2. Sinfoniekonzert | |
Sonntag, 12. Juli 2009 • 17:00 Uhr • Konzertsaal im Schloss | |
E. Chabrier | Marche Joyeuse |
P. I. Tschaikowsky | Konzert für Violine und Orchester D-Dur op. 35* |
R. Schumann | Sinfonie Nr. 4 d-Moll op. 120 |
* Solovioline: Orlando Fellows |
Kieler Nachrichten vom Dienstag, den 14.07.2009:
Zum Saisonabschluss-Konzert des Kieler Sinfonieorchesters am Ernst-Barlach-Gymnasium
Kiel – Neben den „professionellen“ Philharmonikern laden in Kiel weitere, vorwiegend „junge“ Orchester regelmüßig zu Konzerten ein. Unter ihnen hat das Sinfonieorchester am Ernst-Barlach-Gymnasium eine unverwechselbare Position.
Vergleicht man das Sinfonieorchester am Ernst-Barlach-Gymnasium beispielsweise mit Kiels universitären Orchestern, dann musizieren im Barlach-Orchester (das nicht nur aus Schülern des „musischen“ Ernst-Barlach-Gymnasiums besteht) sicher mehr künftige Profimusiker als in den studentischen Ensembles, deren Musiker gern, aber eben in der Regel nicht beruflich spielen. Das Können des Barlach-Orchesters wurde beim sommerlichen 2. Sinfoniekonzert am Sonntagnachmittag im Kieler Schloss ebenso deutlich wie sein Potenzial. Ein wenig merkte man aber auch die Differenz zwischen beidem.

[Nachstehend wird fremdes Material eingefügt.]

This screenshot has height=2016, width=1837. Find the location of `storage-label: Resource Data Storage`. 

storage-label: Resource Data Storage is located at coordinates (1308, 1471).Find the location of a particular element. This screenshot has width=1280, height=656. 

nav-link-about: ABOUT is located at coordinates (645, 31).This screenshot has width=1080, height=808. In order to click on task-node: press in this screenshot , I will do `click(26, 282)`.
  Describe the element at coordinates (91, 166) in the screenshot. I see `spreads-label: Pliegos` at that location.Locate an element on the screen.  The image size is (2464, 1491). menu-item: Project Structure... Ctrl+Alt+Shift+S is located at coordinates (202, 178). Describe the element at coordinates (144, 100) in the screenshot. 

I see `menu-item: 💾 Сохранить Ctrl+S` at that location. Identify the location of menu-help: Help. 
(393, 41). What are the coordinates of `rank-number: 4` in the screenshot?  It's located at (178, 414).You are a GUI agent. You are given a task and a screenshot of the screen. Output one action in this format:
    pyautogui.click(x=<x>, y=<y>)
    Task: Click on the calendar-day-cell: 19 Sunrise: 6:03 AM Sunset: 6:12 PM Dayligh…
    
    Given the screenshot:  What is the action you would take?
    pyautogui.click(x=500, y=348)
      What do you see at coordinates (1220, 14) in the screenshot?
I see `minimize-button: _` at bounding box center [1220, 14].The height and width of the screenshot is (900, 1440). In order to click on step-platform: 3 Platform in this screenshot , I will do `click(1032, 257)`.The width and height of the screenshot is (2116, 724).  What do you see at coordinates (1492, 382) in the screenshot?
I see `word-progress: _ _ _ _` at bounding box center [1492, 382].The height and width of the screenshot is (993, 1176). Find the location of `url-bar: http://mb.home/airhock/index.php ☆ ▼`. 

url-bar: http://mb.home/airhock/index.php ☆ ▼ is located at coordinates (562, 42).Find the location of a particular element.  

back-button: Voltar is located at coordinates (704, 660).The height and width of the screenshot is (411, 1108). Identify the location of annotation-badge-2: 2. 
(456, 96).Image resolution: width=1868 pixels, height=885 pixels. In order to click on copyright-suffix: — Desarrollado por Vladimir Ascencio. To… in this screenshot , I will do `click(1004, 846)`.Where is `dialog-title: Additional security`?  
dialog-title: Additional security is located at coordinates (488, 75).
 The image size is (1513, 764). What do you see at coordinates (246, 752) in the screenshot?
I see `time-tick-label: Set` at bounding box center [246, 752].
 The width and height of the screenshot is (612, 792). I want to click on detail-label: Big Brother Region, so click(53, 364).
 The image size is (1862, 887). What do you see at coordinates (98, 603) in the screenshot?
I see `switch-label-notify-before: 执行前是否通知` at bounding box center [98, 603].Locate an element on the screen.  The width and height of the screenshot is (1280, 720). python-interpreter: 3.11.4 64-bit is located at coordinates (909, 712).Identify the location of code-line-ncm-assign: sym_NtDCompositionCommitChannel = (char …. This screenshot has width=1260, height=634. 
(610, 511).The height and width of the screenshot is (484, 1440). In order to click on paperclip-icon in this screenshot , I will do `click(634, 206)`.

In Emmanuel Chabriers Marche Joyeuse meisterten die jungen Musiker unter Leitung ihres Chefs Neil Fellows die rhythmischen Klippen sehr beachtlich, während die Klangbalance mehr Feinarbeit zugunsten von Streichern und Holzbläsern vertragen, nein: gefordert hätte.
Orlando Fellows – der 1985 geborene Sohn des Dirigenten, der zur Zeit in Trossingen (und vorher in Berlin) Geige studiert – hat sich enorm weiterentwickelt. Tschaikowskys Violinkonzert ging er beeindruckend an: Mit kernig-flexiblem Ton, berechtigtem Selbstbewusstsein und guten Nerven (als im 1. Satz vorübergehend mal eine entscheidende Bläser-Gegenstimme ausfiel) ritt er das beliebte russische Konzert-Schlachtross, das nach wie vor ein entscheidender geigerischer Prüfstein ist, ohne Abwurf. Für Fellows Gestaltungssensibilität sprachen fein ausgefeilte Übergänge, an denen auch Dirigent und Orchester großen Anteil hatten.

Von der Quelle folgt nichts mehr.